Abu Dhabi, UAE: The top three government hospitals in Abu Dhabi are serving junk food laden with fat, sugar and calories linked to obesity and diabetes.
Menus at the cafeterias at Sheikh Khalifa Medical City, Mafraq Hospital and Corniche Hospital offer chicken wings, chips, pizza and cream cakes, with few or no healthy options.
Nutrition, diet and obesity experts were appalled by the food on offer. “Junk food is one of the major causes of obesity,” said Dr Mohammed Idrees, medical director and family physician at Al Tadawi Medical Centre, Dubai.
“All these foods are junk food. Junk food should definitely be banned from hospitals. In my opinion, hospitals should lead by example. That is very important.
“If cafes and canteens in hospitals are selling junk food and unhealthy diets, what we can we say to other businesses?”
Kiram Tbayli, a clinical dietitian, said: “This is really shocking for me to hear. Definitely this is setting a very bad example.”
“You are increasing the risk of all different types of diseases,” said Ms Tbayli, who works at the at weight-loss company VLCC.
Food such as pizza and pasta could be offered, provided it was prepared in a healthy way and in small portions, she said.
“If it is a homemade pizza with low fat cheese, maybe. Pasta is fine provided it is a small portion, boiled in water and not cooked in butter.”
However, fried food such as chicken wings and chips had no place in a healthcare environment, she said. “If it is fried food definitely it is a ‘no, no’ in a hospital because it is high in saturated fat.”
Rashi Chowdhary, a nutrition expert from Dubai, looked at photos of the food on offer at the three hospitals and said it all appeared unhealthy.
“It seems like there is way too much sodium and way too much trans fat and I’m pretty sure the oil used is cheap vegetable oil which makes the whole situation even worse,” she said.
“Hospitals should be all about clean eating, about food in its most natural form. This is far away from that.”
Bara’a Osama Al Ries, a clinical dietitian at Burjeel Hospital in Abu Dhabi, also criticised the unhealthy food found in hospitals, and said healthcare providers should set an educational example to staff and visitors.
“The hospitals should be an example for the whole society,” she said. “The food should be prepared and served in a healthy way.”
Portion control and the way food was prepared was also paramount, she said. “We should serve salad, fruit salad, fruit slices or some sort of healthy cake that is prepared with oats.
“Also we can served grilled instead of fried and we should serve it in a controlled portion.
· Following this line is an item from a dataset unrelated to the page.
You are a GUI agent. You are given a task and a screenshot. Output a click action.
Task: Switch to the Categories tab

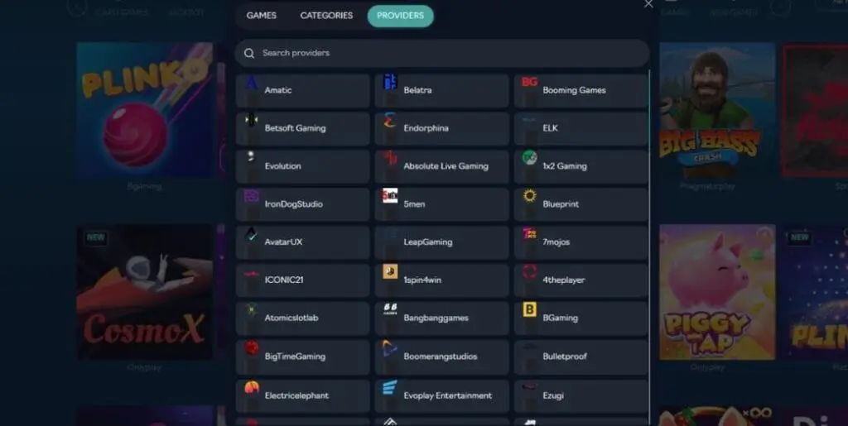(326, 16)
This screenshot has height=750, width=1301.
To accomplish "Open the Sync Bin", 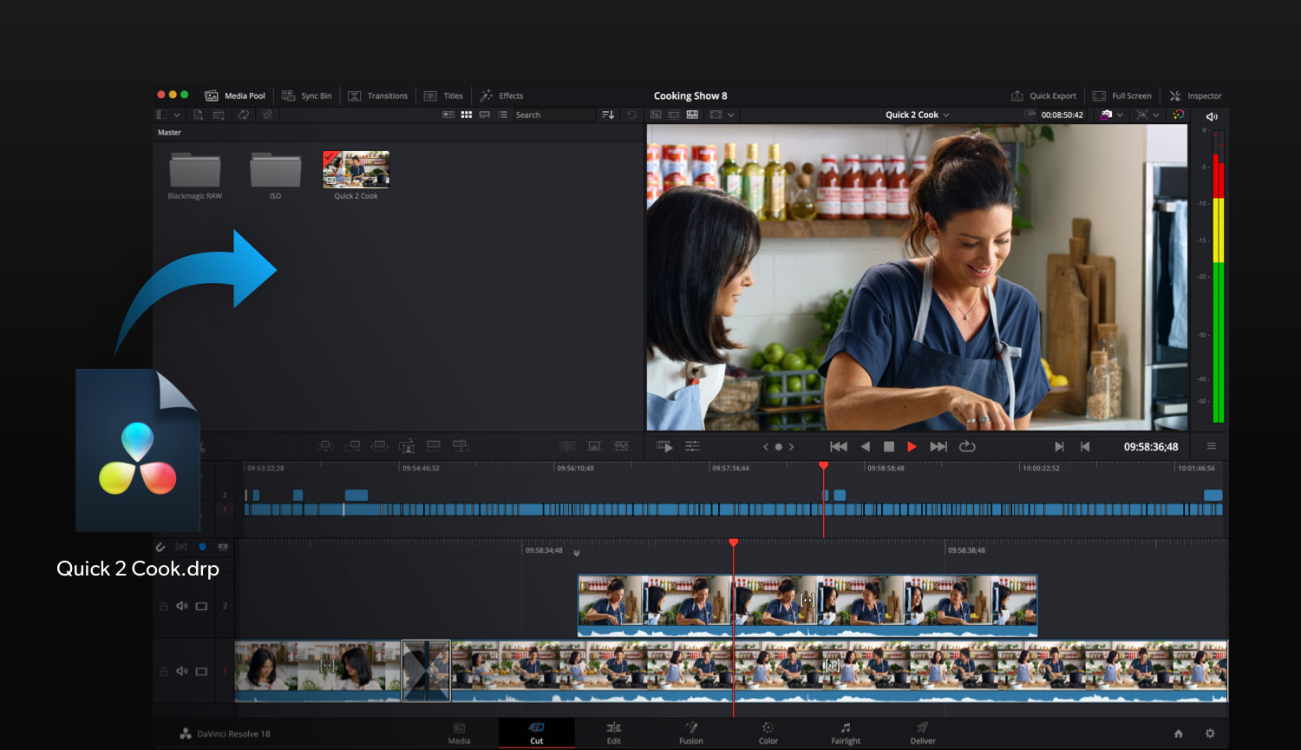I will [307, 95].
This is the most important thing, controlling the amount and the calories.”
Dr Muraleedharan Manghat, a specialist endocrinologist in diabetes and metabolic diseases at LLH Hospital Abu Dhabi, said hospitals should be offering a variety of healthy food.
“There are a number of diseases related to the type of food people eat,” he said. “For example, blood pressure, this is very closely linked to the consumption of salt and the content of salt in food.”
Unhealthy food can lead to the onset of diseases such as type 2 diabetes and can have worrying health complications for older people and those with underlying health conditions, he said.
“Such food high in salt and high in fat should be preferably avoided. Food should be simple and as close to the nature as possible, for example leafy vegetables, with the minimum amount of additives in the form of dressings or seasoning.
“The doctors should be involved in deciding what kind of food is served that is balanced, in terms of the number of calories, minerals, carbohydrates and the amount of fat.”